Four places you have lived:
1. Fort Worth, Texas
2. Waco, Texas
3. BFE i.e. Bonham, Texas (home of the late Sam Rayburn, former Speaker of the House)
4. Midland, Texas

Four places you've been on vacation:
1. Nassau, Bahamas
2. Berlin, Germany
3. Fort Lauderdale
4. St. Louis

Four websites you visit daily:
1. Army of Mom
2. Lab Kat
3. Yahoo email
4. Business Journals

Four of your favorite foods:
1. Mashed potatoes - ok, all kinds of potatoes
2. Filet - butterflied and well done
3. Corn
4. Cheese enchiladas

Four places you'd rather be right now:
1. Under the covers with my honey
2. Soaking in a hot jacuzzi tub
3. Curled up on the couch in front of a fire
4. Honestly, I'm exactly where I want to be: home with my family

Anyone else want to play? I won't make you, but I will go look.

A Wiggly Birthday

Two weeks ago, we had the birthday party weekend and the kids were loving it. First, Little Bit had a Chuck E. Cheese party to attend for one of her preschool classmates. Here she is with another friend. Poor little gal took a header a week earlier and had scabs on her nose. Here they're enjoying cake.

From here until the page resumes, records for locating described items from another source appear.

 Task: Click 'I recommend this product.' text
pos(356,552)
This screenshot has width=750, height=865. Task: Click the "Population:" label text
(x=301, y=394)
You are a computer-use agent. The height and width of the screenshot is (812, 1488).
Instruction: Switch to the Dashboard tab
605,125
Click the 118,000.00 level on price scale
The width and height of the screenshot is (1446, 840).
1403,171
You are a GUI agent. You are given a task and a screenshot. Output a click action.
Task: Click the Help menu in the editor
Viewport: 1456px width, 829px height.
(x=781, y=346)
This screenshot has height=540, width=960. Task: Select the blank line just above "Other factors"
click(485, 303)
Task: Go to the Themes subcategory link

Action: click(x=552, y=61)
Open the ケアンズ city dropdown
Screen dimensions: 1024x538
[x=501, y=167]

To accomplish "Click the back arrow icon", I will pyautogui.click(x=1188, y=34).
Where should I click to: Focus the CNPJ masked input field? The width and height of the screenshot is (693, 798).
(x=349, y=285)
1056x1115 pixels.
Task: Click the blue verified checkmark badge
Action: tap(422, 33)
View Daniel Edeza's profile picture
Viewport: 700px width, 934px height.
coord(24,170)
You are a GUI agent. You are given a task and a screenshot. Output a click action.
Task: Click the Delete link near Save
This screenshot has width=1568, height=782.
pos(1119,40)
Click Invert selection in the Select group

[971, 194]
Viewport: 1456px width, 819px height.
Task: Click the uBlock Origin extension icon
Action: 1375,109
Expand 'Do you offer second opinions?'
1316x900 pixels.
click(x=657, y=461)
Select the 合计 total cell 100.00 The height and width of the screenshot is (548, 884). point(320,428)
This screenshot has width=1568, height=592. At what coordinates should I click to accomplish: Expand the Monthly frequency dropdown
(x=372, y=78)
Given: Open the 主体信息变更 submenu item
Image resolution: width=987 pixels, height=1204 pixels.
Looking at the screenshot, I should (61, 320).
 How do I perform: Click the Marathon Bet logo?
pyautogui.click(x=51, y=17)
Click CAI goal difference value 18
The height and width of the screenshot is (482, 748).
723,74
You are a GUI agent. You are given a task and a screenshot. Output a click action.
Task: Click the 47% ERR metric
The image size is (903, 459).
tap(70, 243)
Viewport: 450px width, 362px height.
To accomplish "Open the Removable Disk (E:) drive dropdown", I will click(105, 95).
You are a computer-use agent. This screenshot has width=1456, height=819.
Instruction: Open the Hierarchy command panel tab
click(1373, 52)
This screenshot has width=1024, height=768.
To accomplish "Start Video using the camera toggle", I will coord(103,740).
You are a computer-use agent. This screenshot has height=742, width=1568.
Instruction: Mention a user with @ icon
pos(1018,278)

I took the boys, too, and just kept them segregated from the party. Of course, this Wiggles cake was HUGE, so we had a few pieces, too.

Hot Rod didn't even care that it was on a Wiggles plate. He was just thrilled with the cake. Me, on the other hand, I was a little creeped out by these happy fellows looking up at me.

Pickle was thrilled to have a baby to hold. He loves babies. This is the little brother of one of Little Bit's friend's. In the end, fun was had by all. I even took my book and read, which was nice.